I don’t like it. I don’t like working with people, with teams, building processes and actually being focused on money per se. I like building great ideas more than building great businesses. And this kind of (painful) realization made me start this blog and made me focus more of what I do best and what potentially can be my “thing”.
Make sure that your mind is operating with verbs, not with nouns. As love is a verb, not a noun, so is your life’s work.
You want to write, not be a writer.
You want to build businesses, not be an entrepreneur.
You want to teach people, not be a teacher.
If that’s yet not the case, don’t give up, keep looking. Like Steve Jobs said: “…as with all matters of the heart, you’ll know when you find it.”
You are focused on the process
…and on getting better at this process.
When you found “your thing”, when you care about doing something more than being somebody, you are not focused on the milestones. In fact, keeping track of these milestones is what you push yourself to do. Your natural instinct is to do, to get better, but you remind yourself that keeping track, promoting yourself and doing the external stuff is also important.
When all you care is being somebody, the only thing that keeps you going, is watching for these milestones. You hate the process (and confuse it with hardship) and you behave like a kid in class: watching the clock tick and feeling that 5 minutes is an eternity. Achieving is what keep you going forward.

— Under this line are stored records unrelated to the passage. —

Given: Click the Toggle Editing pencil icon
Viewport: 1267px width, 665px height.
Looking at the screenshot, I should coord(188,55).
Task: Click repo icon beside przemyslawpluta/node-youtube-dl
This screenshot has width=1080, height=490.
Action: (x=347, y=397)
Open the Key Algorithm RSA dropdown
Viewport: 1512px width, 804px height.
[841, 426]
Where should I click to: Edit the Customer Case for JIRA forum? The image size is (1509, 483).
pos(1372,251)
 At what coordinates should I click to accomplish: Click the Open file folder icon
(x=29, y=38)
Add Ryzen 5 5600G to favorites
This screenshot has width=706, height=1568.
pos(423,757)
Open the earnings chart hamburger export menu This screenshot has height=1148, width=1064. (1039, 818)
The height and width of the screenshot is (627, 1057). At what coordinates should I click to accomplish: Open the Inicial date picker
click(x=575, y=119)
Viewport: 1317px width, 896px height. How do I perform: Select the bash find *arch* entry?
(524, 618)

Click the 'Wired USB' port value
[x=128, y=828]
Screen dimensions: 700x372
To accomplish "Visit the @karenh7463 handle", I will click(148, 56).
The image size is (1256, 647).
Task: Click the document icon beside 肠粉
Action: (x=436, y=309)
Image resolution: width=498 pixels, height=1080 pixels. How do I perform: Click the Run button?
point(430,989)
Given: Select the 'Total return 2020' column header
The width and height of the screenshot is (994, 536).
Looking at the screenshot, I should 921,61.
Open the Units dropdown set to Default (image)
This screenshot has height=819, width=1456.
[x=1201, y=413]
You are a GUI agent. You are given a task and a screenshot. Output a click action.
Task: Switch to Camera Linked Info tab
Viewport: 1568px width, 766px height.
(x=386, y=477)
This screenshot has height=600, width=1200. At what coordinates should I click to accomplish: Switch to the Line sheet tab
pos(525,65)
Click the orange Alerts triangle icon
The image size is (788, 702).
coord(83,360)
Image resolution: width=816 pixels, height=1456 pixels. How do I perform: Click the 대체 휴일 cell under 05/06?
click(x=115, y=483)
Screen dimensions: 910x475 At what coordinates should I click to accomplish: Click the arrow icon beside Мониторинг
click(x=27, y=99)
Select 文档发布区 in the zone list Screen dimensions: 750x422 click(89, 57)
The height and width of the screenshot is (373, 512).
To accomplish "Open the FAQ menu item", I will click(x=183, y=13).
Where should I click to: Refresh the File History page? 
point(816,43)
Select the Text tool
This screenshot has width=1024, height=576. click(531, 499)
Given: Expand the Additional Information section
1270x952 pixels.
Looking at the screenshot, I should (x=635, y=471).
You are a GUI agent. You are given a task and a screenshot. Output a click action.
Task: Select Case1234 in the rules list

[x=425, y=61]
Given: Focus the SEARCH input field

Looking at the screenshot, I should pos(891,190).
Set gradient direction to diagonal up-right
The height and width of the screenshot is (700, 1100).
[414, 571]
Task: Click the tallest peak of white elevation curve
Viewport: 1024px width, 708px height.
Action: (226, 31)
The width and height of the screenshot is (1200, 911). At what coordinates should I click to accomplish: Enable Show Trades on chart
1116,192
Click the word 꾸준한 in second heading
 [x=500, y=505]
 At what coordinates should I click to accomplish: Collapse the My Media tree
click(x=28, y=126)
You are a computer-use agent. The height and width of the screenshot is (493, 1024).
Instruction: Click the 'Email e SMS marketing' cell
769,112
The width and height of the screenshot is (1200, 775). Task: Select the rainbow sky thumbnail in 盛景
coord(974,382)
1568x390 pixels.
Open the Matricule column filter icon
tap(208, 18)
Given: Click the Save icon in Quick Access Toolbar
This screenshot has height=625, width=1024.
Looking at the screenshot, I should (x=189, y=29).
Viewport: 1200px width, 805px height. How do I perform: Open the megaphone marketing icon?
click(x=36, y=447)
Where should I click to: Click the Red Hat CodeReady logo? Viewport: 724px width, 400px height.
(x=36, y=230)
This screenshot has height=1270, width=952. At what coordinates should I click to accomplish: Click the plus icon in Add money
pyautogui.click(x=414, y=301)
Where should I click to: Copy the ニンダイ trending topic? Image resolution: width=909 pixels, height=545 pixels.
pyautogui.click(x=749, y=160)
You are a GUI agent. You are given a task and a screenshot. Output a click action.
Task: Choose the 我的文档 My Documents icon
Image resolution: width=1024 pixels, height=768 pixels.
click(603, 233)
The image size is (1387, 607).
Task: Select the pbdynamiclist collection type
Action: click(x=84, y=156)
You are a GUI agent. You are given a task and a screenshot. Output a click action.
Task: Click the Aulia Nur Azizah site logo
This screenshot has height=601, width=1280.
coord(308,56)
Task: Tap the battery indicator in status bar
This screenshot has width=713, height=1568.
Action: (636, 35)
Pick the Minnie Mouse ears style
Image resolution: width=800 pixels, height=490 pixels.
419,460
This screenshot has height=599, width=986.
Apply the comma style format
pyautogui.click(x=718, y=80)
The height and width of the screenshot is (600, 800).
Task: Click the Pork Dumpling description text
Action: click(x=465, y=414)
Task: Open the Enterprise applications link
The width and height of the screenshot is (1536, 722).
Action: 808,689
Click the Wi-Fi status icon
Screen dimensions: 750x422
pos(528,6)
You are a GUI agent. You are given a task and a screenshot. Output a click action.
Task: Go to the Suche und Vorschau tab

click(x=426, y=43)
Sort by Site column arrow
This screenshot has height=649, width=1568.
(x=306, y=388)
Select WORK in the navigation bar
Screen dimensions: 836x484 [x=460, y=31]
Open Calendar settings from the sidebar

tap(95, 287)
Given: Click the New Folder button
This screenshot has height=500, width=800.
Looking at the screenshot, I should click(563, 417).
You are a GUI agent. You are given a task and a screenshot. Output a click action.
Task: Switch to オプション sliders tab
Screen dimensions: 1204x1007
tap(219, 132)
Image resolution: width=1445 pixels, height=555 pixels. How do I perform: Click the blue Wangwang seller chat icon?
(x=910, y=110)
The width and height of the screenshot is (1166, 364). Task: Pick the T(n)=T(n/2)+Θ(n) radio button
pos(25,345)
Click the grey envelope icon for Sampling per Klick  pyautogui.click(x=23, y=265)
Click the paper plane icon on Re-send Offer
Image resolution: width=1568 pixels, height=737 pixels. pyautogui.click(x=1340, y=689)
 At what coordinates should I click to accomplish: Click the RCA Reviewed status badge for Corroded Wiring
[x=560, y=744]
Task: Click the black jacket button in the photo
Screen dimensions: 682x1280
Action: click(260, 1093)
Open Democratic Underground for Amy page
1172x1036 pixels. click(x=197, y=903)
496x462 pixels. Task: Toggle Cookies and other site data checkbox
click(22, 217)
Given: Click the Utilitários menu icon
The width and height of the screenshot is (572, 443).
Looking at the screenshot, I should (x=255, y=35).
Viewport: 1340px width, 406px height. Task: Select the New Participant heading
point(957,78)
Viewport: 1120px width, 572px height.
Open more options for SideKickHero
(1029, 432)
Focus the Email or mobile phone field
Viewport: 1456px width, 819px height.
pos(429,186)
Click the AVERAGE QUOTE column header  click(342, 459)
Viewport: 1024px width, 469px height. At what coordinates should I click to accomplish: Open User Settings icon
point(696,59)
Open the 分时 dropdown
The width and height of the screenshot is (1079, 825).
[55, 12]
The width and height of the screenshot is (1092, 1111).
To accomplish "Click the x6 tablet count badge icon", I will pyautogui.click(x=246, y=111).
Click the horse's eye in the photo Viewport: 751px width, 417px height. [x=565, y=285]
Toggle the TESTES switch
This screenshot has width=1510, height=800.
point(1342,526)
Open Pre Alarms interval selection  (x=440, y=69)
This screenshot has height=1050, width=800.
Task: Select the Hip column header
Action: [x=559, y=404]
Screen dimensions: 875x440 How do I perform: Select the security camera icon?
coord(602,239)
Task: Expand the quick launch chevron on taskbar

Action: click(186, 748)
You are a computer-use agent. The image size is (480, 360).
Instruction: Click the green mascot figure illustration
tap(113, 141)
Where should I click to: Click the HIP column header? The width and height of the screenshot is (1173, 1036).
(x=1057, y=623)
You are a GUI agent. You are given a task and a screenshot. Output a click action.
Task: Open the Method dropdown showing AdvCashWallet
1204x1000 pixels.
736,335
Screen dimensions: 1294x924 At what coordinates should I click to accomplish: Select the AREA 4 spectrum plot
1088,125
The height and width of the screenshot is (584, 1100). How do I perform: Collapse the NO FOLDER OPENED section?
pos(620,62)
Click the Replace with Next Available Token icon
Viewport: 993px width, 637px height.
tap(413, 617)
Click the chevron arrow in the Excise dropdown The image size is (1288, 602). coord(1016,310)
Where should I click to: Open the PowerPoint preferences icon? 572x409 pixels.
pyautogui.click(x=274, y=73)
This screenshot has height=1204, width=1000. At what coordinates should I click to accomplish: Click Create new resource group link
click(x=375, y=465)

There is nothing wrong with wanting to achieve. But when you are doing something that you love, time flows by and getting somewhere just stops to matter that much. You enjoy driving the route more than getting from A to B.
That’s also why doing what you love is a great general strategy in life. The best case scenario: you’ll have it all: internally and externally. The worst case? You’ll spend your life doing what you love, enjoying the process.
It’s your ego talking
Appearance is not the same as really being. Often we fall in love with an image of what success looks like. The number of stars on your shoulder or the nature of your appointment or its location could easily be confused as a proxy for real accomplishment. For other people, it’s their job title, the business school they went to, the number of assistants they have, the location of their parking space, the grants they earn, their access to the CEO, the size of their paycheck, or the number of fans they have. Impressing people is utterly different from being truly impressive. Being is different from doing.
Recognition, falling in love with the image and focusing too much on how other people might perceive you and your work are all signs of ego.
I believe that great work can be done only in the egoless environment: the one, where you are focused on the work and the work only. The opposite of ego, as Ryan says, is humility and confidence. And what do people with humility and confidence do? They work quietly in the corner and worry less about the appearance. And more on getting things done.
Doing something is about humility and confidence.
Being somebody is your ego talking.
Make the world a better place
I believe that if young folks took the time to really think it through and not buy in to the trends, we would have way less “entrepreneurs” and way more professional diversity.
So if you are still looking for the thing where you could do more than be, keep looking. Continue to be on your journey. Don’t take the easy path and follow the trends. Because you’d only be able to do great work if you truly love what you do.
If we all sought to do more than to be, the world would be, as they say in Silicon Valley, a better place.
To be or to do — life is a constant roll call.